#### What is expected
With the line containing "Click the Tablet visitors count value" as the start and the line containing "Select the white" as the end, transcribe that span of the entries below exactly, including both.
· · · · · · ·
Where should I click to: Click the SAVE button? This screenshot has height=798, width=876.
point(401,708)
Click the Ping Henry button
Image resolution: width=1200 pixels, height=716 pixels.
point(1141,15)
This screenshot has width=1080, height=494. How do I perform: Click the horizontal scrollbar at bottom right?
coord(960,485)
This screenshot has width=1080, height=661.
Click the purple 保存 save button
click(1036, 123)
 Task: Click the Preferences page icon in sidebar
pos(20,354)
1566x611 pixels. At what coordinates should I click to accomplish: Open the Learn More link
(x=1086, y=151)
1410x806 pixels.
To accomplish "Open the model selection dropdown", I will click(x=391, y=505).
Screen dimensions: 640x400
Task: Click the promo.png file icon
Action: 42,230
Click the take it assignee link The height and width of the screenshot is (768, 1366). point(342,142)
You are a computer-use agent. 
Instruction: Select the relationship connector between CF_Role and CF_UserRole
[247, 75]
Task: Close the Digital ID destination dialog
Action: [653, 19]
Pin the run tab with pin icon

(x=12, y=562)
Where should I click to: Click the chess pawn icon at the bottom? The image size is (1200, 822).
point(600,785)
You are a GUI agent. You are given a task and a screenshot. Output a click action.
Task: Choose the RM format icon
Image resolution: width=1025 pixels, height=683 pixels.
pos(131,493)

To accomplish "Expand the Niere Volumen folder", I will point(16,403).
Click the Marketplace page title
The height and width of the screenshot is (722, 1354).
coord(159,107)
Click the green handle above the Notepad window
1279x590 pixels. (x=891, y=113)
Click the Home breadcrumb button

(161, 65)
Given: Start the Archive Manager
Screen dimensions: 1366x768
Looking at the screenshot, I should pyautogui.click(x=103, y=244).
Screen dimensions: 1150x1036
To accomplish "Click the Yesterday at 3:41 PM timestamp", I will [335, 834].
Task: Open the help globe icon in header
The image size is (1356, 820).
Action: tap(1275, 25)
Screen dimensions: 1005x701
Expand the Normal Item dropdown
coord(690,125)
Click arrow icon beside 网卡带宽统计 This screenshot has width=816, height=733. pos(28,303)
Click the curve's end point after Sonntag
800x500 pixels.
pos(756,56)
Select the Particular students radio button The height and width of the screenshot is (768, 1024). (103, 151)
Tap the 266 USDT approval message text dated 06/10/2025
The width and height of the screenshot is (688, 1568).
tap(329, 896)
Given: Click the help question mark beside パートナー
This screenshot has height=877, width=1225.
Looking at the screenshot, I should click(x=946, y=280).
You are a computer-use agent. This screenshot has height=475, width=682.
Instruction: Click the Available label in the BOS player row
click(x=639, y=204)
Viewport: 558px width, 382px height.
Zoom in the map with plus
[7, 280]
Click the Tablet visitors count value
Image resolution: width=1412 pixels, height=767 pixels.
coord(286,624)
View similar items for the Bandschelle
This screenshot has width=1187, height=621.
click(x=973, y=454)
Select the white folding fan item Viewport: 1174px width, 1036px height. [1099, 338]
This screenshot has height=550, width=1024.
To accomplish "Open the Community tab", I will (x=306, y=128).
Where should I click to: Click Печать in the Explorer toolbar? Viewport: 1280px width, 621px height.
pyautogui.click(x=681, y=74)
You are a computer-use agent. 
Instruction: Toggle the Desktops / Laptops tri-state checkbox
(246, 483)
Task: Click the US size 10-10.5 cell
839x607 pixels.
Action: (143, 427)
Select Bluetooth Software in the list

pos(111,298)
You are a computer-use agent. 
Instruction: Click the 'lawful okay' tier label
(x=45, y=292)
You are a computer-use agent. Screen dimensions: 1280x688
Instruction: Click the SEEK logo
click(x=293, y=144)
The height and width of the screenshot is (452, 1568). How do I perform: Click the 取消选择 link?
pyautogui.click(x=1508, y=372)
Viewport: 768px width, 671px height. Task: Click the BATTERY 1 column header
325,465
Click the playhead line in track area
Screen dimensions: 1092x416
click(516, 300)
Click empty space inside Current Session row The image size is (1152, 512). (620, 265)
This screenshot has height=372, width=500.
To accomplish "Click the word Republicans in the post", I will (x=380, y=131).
· · · · · · ·
#### Exercise result
Click the Tablet visitors count value
Image resolution: width=1412 pixels, height=767 pixels.
coord(286,624)
View similar items for the Bandschelle
This screenshot has width=1187, height=621.
click(x=973, y=454)
Select the white folding fan item Viewport: 1174px width, 1036px height. [1099, 338]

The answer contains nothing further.